All lines from the one containing "Task: Expand the 奥数老师选股F indicator dropdown" through the end of the material below are to be printed exactly, both ends included, minus pictures.
[PROVIDED DATA — start]
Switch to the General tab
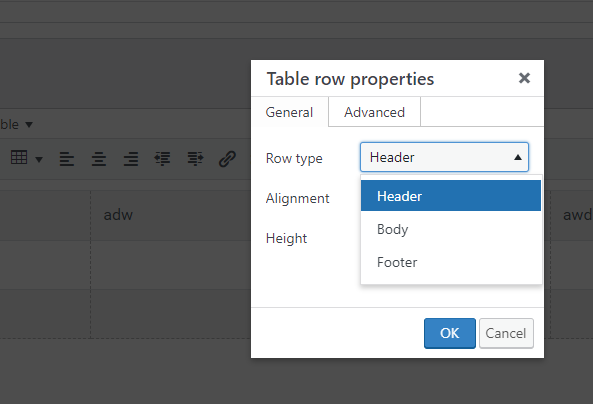 pyautogui.click(x=289, y=112)
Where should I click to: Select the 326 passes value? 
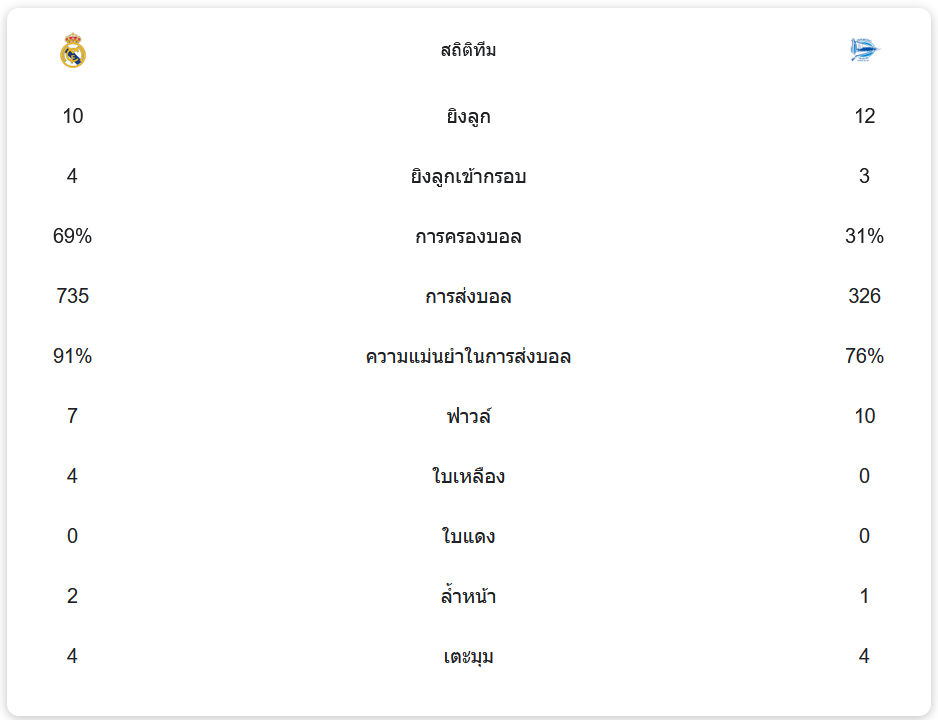(864, 297)
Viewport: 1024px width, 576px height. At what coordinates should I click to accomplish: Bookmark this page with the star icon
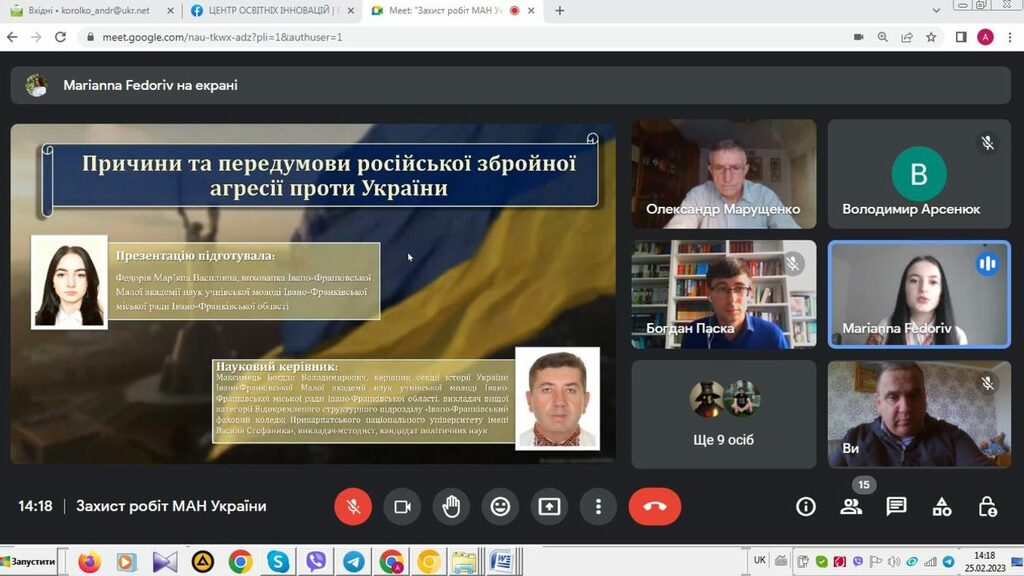pos(931,37)
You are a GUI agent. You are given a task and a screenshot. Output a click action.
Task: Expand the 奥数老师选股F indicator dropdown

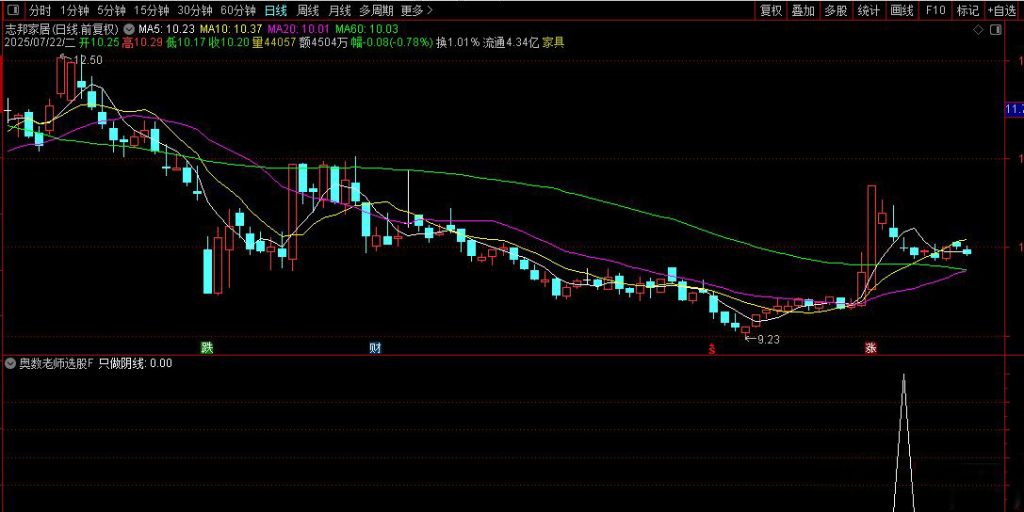pos(11,364)
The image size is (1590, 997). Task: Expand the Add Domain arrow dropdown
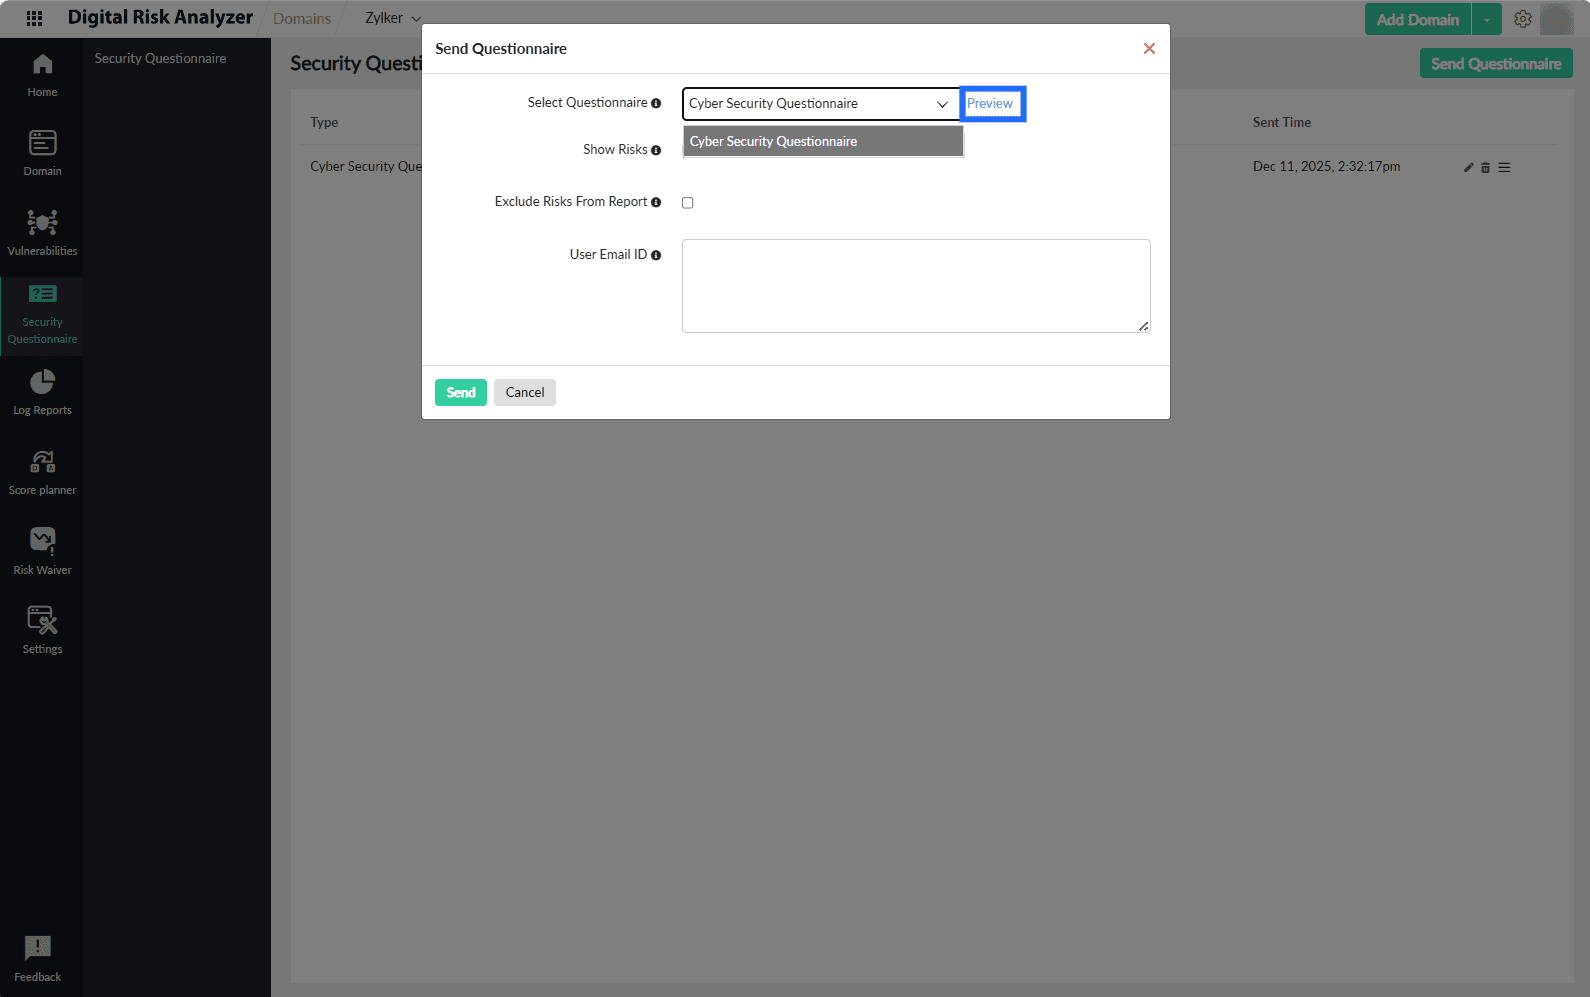click(x=1487, y=20)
[PROVIDED DATA — finish]
**PROBLEM SOLUTION**:
Task: Expand the 奥数老师选股F indicator dropdown

pos(11,364)
The image size is (1590, 997). Task: Expand the Add Domain arrow dropdown
click(x=1487, y=20)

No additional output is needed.